So why are were there four churches all within a mile radius of each other bearing the same dedication? To find the answer you have to go back to 7th century East Anglia. Botolph and his brother Adolph were young Saxon nobles, and were sent for their education to a Benedictine Abbey in France. Adolph rose to be a Dutch Bishop, whilst Botolph came back to his native East Anglia.
Botolph’s main claim to fame was the expulsion of evil spirits from the marshlands of Suffolk. Most likely he oversaw the draining of swamps and the removal of the noxious marsh gas. In what few writings survive from the next couple of centuries, he is described as a man of epic religiosity and grace, and by all accounts, he could really hold his mead! He was canonised in the 9th century and as such needed to be reburied in a more befitting location. The monarch at the time King Edgar made the curious decision to divide Botolph’s remains into many pieces and distribute them throughout the country. Four pieces of the body were earmarked for interment at Westminster Abbey and again curiously it was decided that each piece would make a separate journey to their final resting place.

**What is expected**
Name each place that the passage about Botolph identifies by a proper name.

**Dataset section**
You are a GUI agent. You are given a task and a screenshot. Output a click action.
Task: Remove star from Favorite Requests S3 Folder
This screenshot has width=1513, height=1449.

**Correct result**
East Anglia, France, Suffolk, Westminster Abbey